[Goal] Locate each line in the entries below that contains the string "coordinates". Copy every such line in full.

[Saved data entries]
>> START
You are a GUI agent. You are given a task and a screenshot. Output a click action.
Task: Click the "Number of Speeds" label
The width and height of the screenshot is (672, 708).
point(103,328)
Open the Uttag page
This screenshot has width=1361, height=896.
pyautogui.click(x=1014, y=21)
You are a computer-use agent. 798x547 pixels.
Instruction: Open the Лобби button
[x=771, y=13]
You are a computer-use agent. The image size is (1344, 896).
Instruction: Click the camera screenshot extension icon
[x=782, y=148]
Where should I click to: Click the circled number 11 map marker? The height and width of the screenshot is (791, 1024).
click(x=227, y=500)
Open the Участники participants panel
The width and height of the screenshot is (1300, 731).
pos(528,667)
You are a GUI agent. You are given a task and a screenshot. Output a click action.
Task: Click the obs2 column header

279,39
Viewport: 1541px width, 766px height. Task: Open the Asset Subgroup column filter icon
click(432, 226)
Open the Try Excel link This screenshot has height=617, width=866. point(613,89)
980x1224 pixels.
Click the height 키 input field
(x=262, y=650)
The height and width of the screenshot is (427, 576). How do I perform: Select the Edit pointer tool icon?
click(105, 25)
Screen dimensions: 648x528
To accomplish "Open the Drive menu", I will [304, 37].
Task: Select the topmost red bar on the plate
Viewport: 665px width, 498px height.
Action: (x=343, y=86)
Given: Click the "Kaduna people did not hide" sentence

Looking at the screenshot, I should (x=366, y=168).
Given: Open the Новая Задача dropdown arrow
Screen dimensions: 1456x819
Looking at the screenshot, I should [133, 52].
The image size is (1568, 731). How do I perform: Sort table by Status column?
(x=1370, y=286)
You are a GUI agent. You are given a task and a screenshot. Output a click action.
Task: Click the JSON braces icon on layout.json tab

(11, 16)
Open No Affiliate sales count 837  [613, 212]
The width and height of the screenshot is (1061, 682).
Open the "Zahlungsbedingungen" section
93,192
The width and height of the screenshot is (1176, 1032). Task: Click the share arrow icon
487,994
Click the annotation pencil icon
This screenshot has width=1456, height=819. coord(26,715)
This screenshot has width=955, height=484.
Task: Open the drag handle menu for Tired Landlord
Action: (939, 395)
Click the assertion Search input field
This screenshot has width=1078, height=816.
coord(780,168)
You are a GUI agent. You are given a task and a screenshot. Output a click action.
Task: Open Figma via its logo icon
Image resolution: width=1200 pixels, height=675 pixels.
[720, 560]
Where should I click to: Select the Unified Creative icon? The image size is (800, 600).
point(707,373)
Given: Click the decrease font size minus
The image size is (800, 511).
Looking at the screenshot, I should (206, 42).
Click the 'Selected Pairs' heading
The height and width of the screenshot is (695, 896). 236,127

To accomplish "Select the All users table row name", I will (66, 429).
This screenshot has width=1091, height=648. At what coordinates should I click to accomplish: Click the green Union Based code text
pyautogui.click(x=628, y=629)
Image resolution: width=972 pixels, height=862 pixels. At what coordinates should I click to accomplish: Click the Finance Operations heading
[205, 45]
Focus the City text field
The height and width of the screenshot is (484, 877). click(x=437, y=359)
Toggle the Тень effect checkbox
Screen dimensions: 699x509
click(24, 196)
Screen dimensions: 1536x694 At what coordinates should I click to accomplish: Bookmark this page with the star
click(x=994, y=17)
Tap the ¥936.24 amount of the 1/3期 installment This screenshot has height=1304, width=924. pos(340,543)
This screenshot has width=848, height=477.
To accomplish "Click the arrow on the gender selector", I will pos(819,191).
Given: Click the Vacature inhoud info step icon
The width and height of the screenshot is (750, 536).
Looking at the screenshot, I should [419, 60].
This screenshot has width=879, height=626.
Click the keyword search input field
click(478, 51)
>> END
[Response]
This screenshot has width=1091, height=648. At what coordinates should I click to accomplish: Click the green Union Based code text
Image resolution: width=972 pixels, height=862 pixels. At what coordinates should I click to accomplish: Click the Finance Operations heading
Screen dimensions: 1536x694 At what coordinates should I click to accomplish: Bookmark this page with the star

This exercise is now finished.